Data for this exercise →
┄┄┄┄┄┄
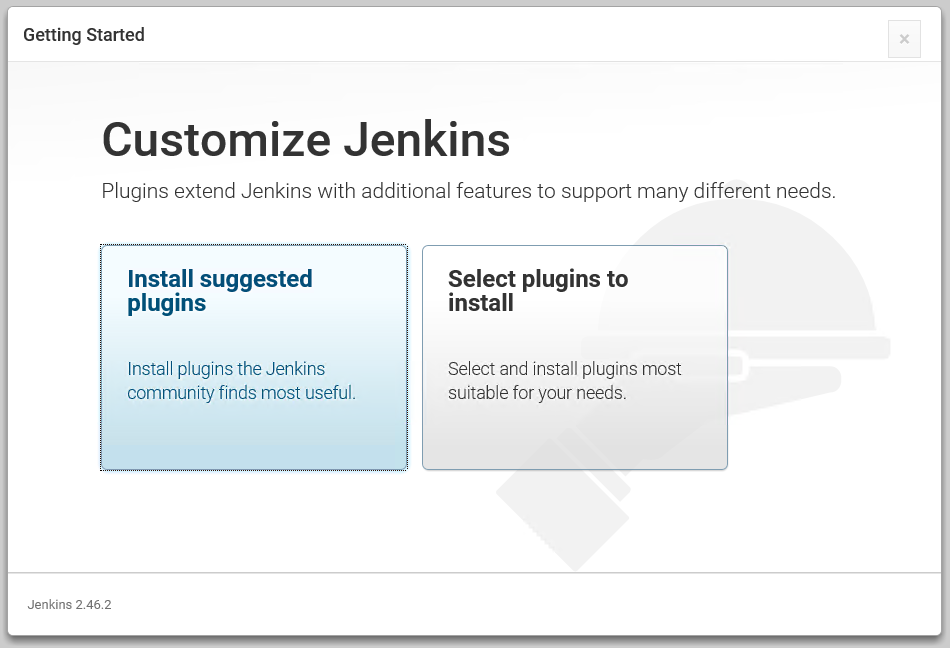This screenshot has width=950, height=648.
Task: Click 'Select and install plugins most suitable' description
Action: click(565, 380)
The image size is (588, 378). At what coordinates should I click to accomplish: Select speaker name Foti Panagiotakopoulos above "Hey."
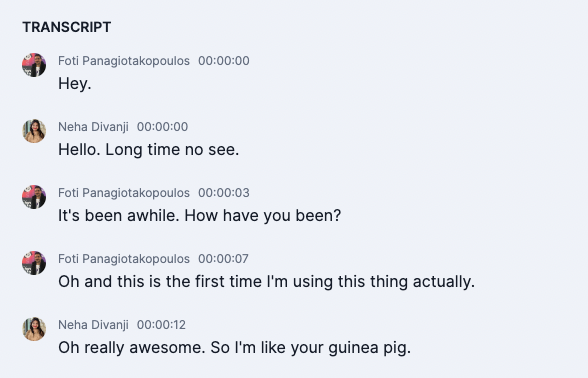(x=124, y=61)
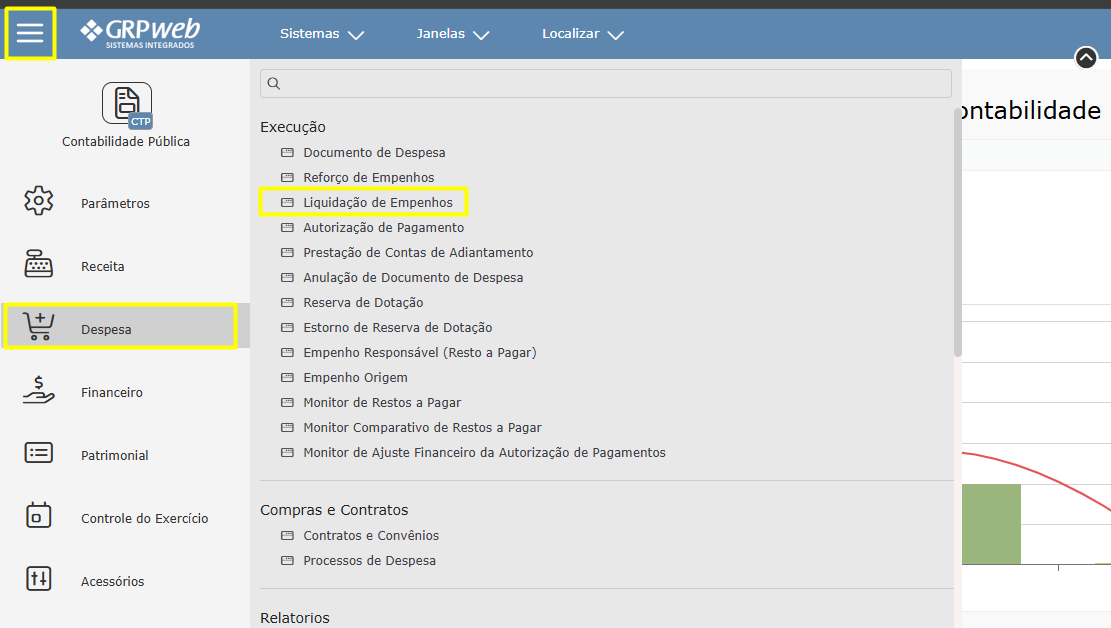The height and width of the screenshot is (628, 1111).
Task: Open Controle do Exercício calendar icon
Action: (x=38, y=516)
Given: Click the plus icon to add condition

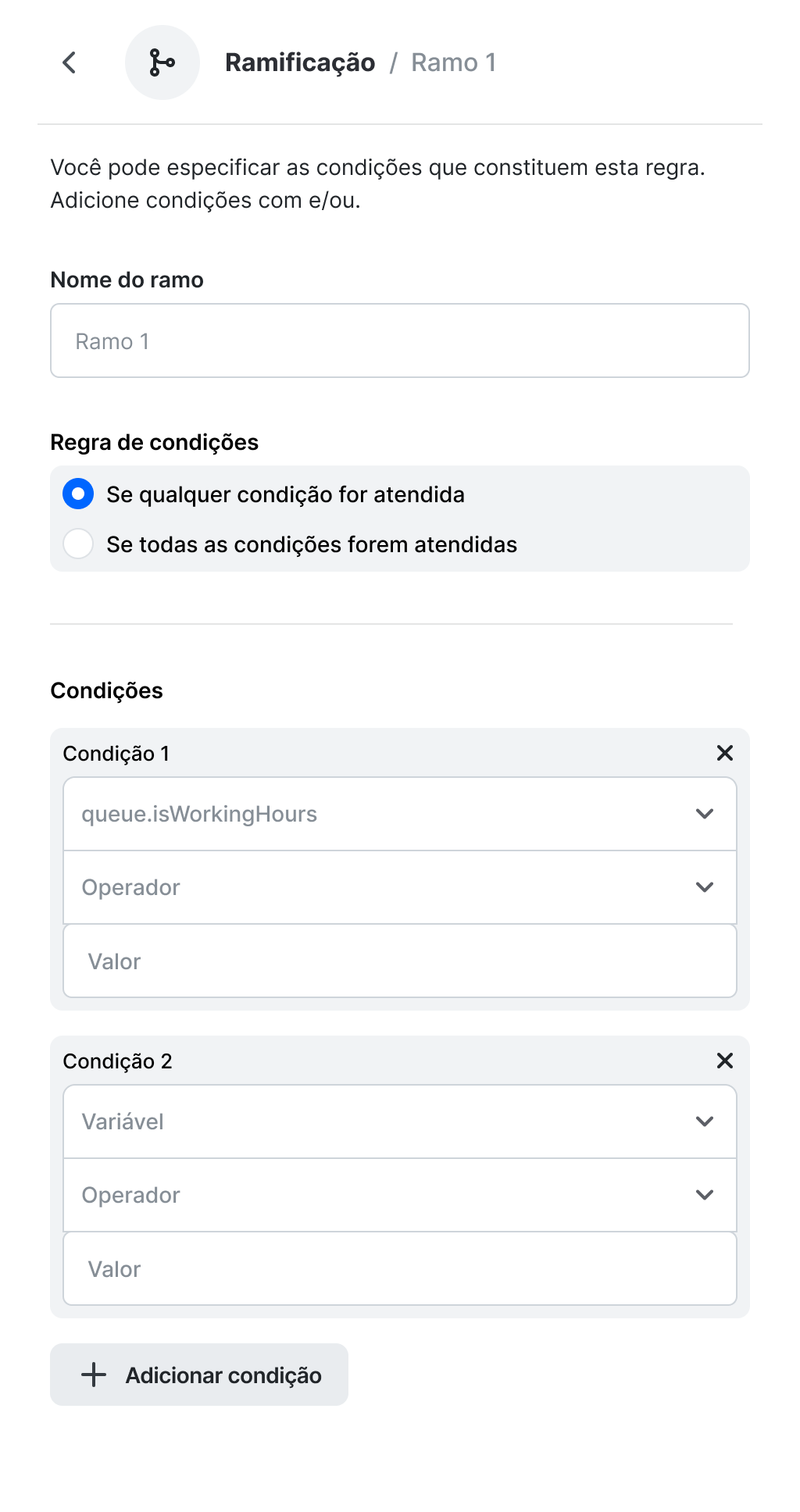Looking at the screenshot, I should coord(94,1375).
┄┄┄┄┄┄
What you need to do → Print all of the rows above word for word, leaving out the pictures.

Final result →
This screenshot has width=950, height=648.
Task: Click 'Select and install plugins most suitable' description
Action: click(565, 380)
The image size is (588, 378). At what coordinates should I click to accomplish: Select speaker name Foti Panagiotakopoulos above "Hey."
(x=124, y=61)
The height and width of the screenshot is (628, 1111).
Task: Open Controle do Exercício calendar icon
Action: (x=38, y=516)
Given: Click the plus icon to add condition

Looking at the screenshot, I should coord(94,1375).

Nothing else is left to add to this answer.